One of the lepers, realizing he had been healed, returned, glorifying God in a loud voice; and he fell at the feet of Jesus and thanked him. “I belong to what makes me grateful” (L. Giussani). The leper comes back bursting with thanks because he has discovered that he is part of a belonging. That was his destiny! As wretched as his life of disease truly had been, he came to realize that he wanted Jesus more than he wanted healing. “Thanksgiving is real, interior knowledge” (Julian of Norwich).

And it was precisely his experience of agony that led the leper to such gratefulness. For the first meaning of agon is “assembly” — it is any contest or battle that brings people together in a struggle that leads to victory. The more thankful the leper is, the more his belonging to Jesus increases.

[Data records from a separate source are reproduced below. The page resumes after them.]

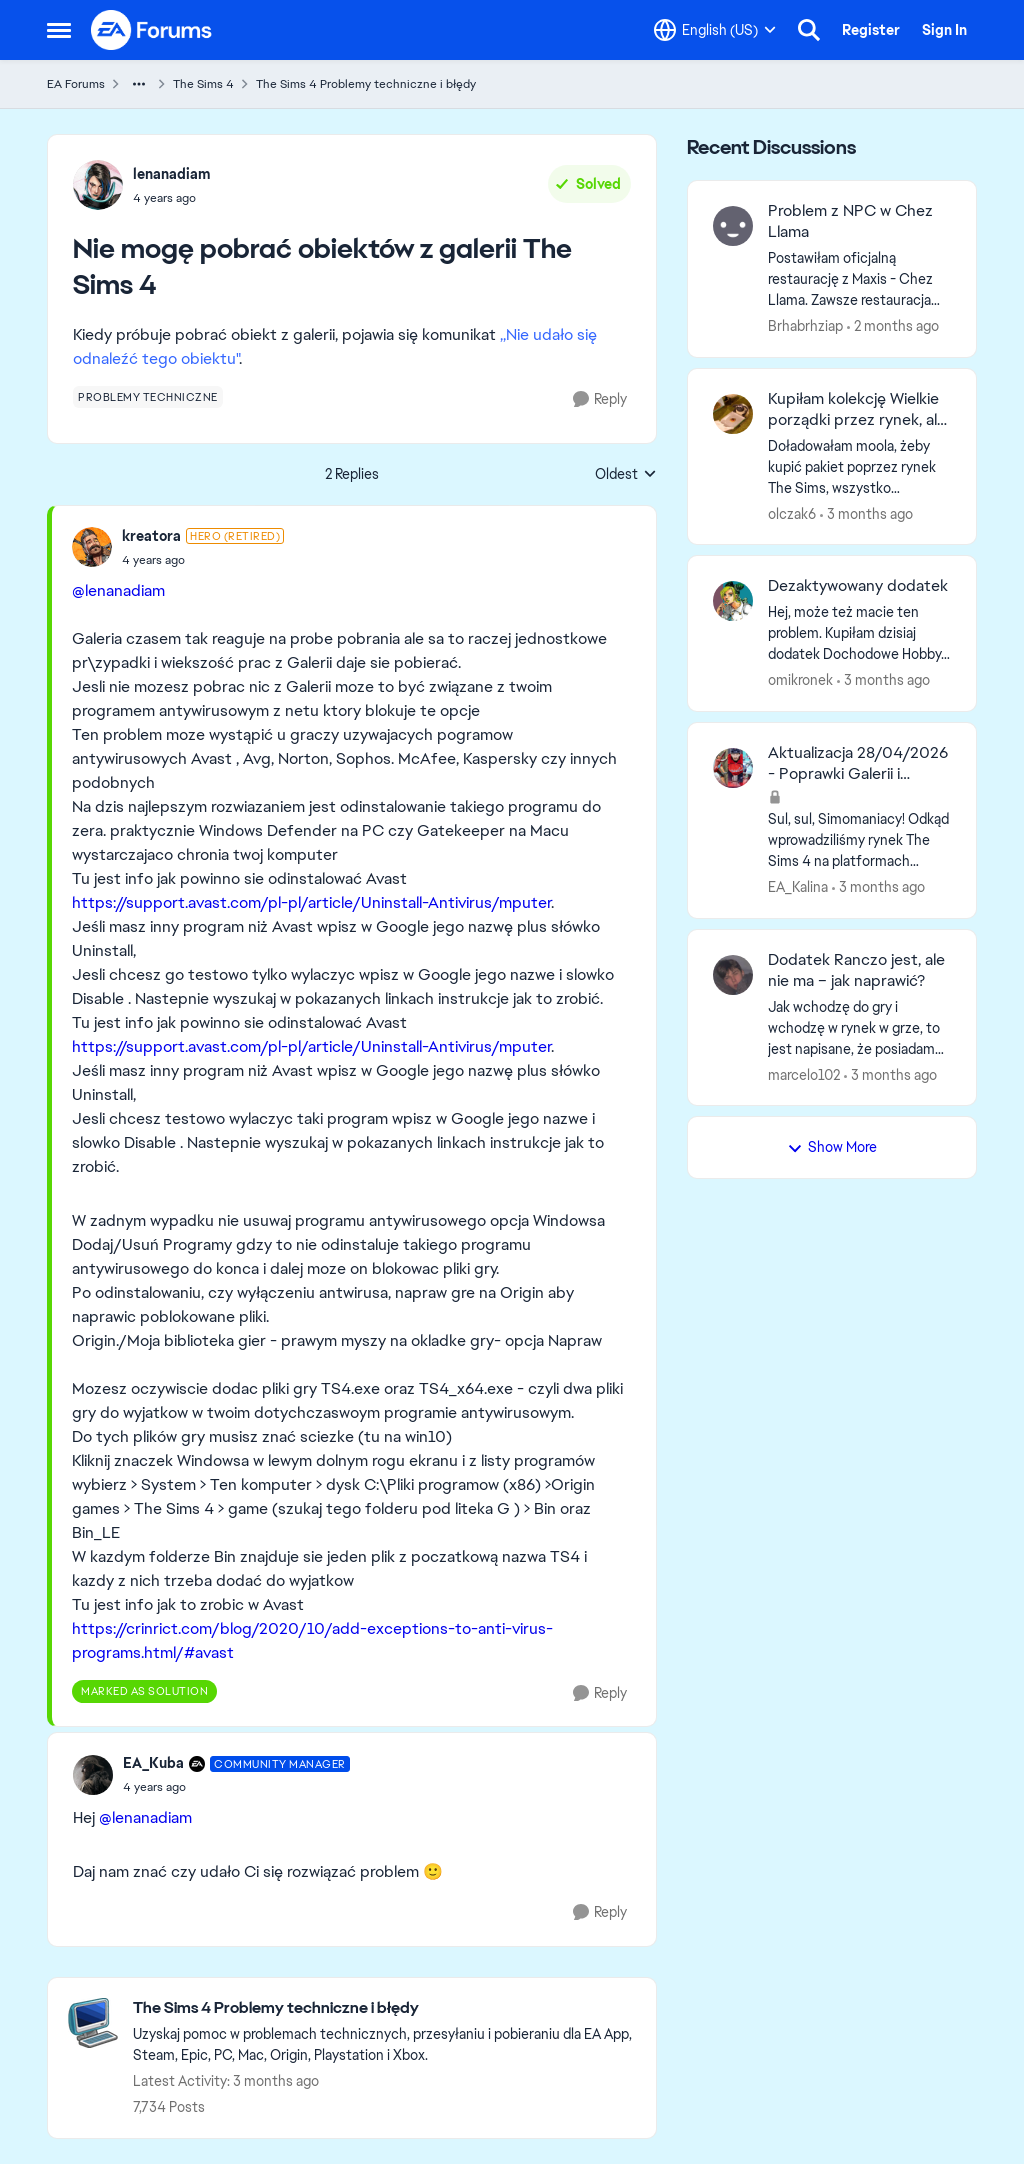 The height and width of the screenshot is (2164, 1024). What do you see at coordinates (152, 30) in the screenshot?
I see `[Go to community home page]` at bounding box center [152, 30].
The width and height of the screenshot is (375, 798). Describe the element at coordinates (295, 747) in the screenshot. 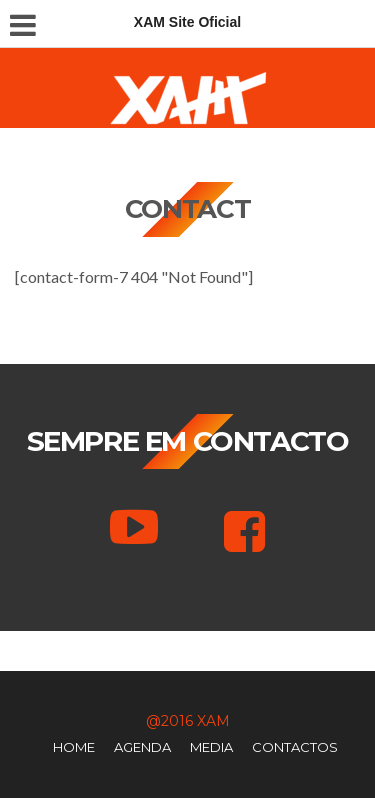

I see `Contactos` at that location.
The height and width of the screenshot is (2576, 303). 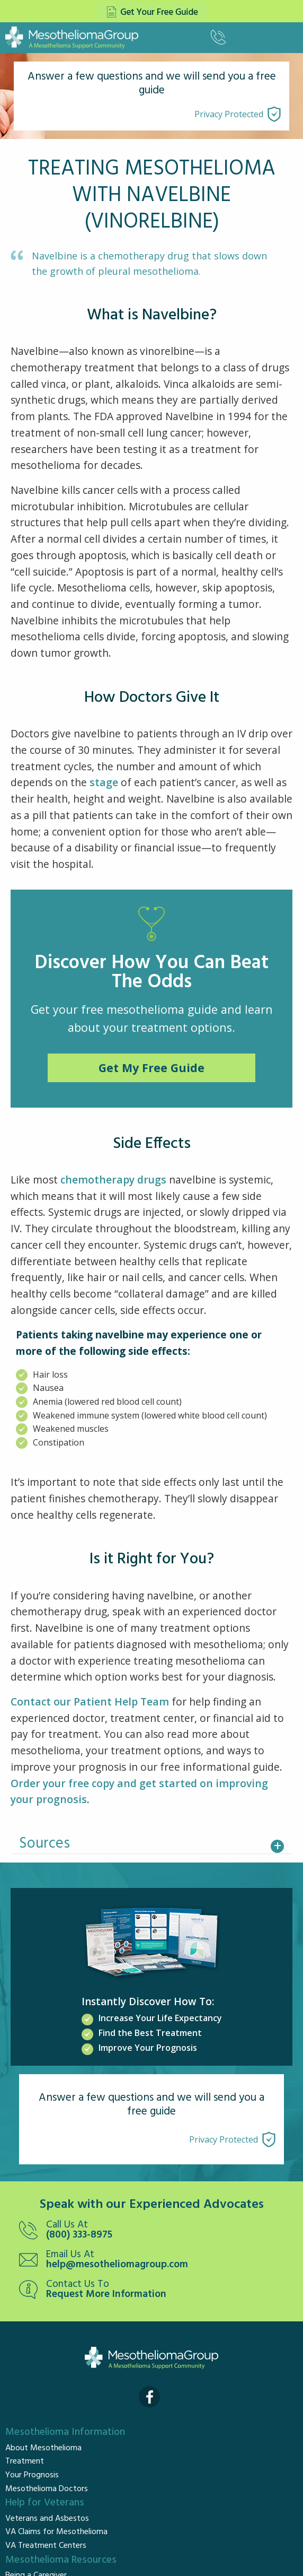 What do you see at coordinates (43, 2448) in the screenshot?
I see `About Mesothelioma` at bounding box center [43, 2448].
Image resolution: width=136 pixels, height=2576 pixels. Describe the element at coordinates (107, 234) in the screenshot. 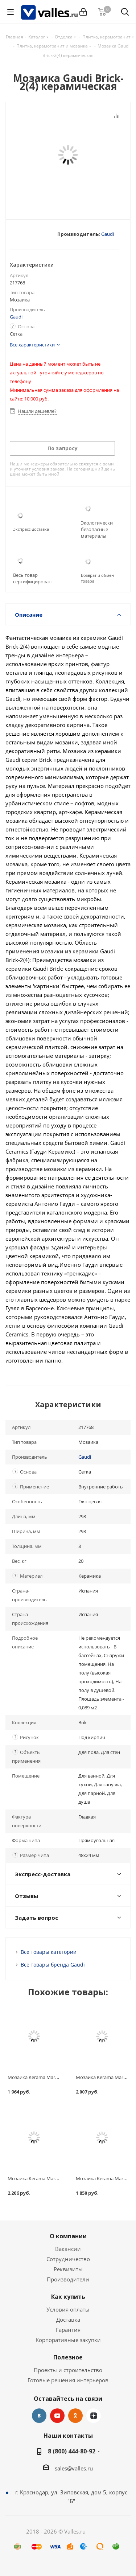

Conversely, as St. Bernard warns, there is “only one thing that can stop our progress after our conversion: our ingratitude.” For ingratitude “dries up the fountain of divine graces” (St. Frances Xavier Cabrini). A dear friend of mine, who lived in recovery after many miserable years of struggling with alcoholism, would always say, “Anything that we are not grateful for, we lose.”

Maybe the leper prayed in the words of St. Gregory of Narek: “It is by bonds of love that I am drawn. It is not for his gifts, but for the Giver that I yearn.”

This is why we come to Mass on Sunday. Amidst our agony, we come to plea for pity. We join with the assembly to experience together the communion by which we rise above every affliction. We belong to what makes us grateful: to the Body of Christ. Our worship is a work of thankfulness, that is, Eucharist.

Jesus closes the distance in our life so that, filled with his Presence, we can go out and pay attention to someone who is waiting for us in their affliction.